Digression3: Don’t confuse Debian’s IceWeasel with the Free Software Foundation’s GNU IceWeasel. Debian is pulling from cvs.mozilla.org (MOZILLA_1_8_BRANCH, the same branch that Firefox 2.0 is based on) and changing the artwork and making other Debian-specific patches. The FSF actually maintains their own source code repository, which they forked a while ago from MOZILLA_1_8_0_BRANCH (the same branch that Firefox 1.5 was based on). Good Lord, this is complicated.
The second thing I noticed about gNewSense was that, upon launching the browser-improperly-known-as-Firefox, it tried to load a local file that didn’t exist. Apparently the gNewSense maintainers removed the ubuntu-artwork package where the default home page is defined, but they didn’t bother to change the browser’s default home page. Kinks like this are why people love Ubuntu. Getting things to work well is a lot harder than getting them to work at all.
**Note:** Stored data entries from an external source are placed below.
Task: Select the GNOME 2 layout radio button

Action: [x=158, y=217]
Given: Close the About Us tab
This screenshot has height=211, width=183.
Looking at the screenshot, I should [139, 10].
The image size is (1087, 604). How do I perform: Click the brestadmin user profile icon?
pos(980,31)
It all comes back to the issue of the tainted kernel. I had only tested my new hardware in Ubuntu. Did it all “just work” because it’s truly supported by Free Software, or did it “just work” because Ubuntu “helpfully” installed a non-free driver? Without a clean kernel, I couldn’t be sure. (Yeah yeah, I could have compiled my own kernel. I’ve done it before. It’s not terribly complicated, especially if you’re compiling it on the same machine you’re going to run it on. Downloading and burning a Live CD was easier. Plus now I get to seed the torrent.)
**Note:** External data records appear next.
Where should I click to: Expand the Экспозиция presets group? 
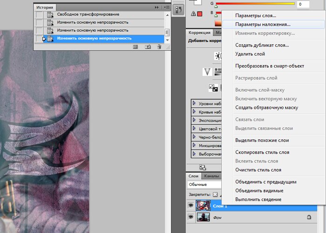tap(195, 120)
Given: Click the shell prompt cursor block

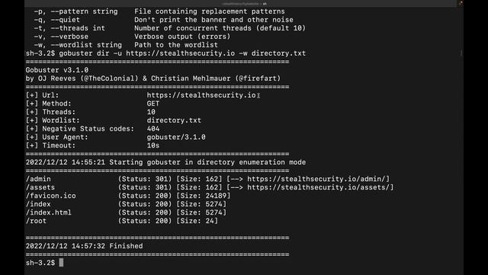Looking at the screenshot, I should click(x=61, y=263).
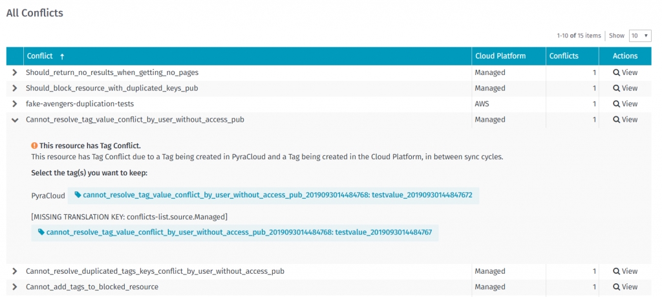Click View for Cannot_resolve_tag_value_conflict_by_user_without_access_pub
The width and height of the screenshot is (662, 297).
(625, 119)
I am happy to report that all of my hardware worked flawlessly in gNewSense. That includes the integrated Intel 945G video, ThinkVision L192p monitor at full resolution, integrated sound chip (AD198x I think), Customizer Black keyboard (the real fucking keyboard), Logitech LX7 cordless mouse, ADS Firewire card, Philips dual-layer DVD burner, SIIG JU-91NF12 9-in-1 card reader, and Linksys WMP54G wireless networking. (Yes, I actually tested the Firewire card by hooking up my digital video camera and importing a short amount of video with dvgrab.) The default layout and applications are mostly unchanged from Ubuntu, with the exception of Emacs, which gNewSense installs by default. (It also installs build-essentials, which includes a compiler and other development tools.)
This is why I say that gNewSense is the one distribution that the world actually needs: it’s like a reference implementation for Free Software. Standards often (alas, not often enough) ship with a reference implementation which focuses on correctness at the expense of everything else (including performance, scalability, and backward compatibility). You’re not actually supposed to use reference implementations in the real world; you’re supposed to test against them. gNewSense is the reference implementation of software freedom, and my hardware passed the test.
Will I switch from Ubuntu to gNewSense? No. But I could, and that’s enough of a victory for today.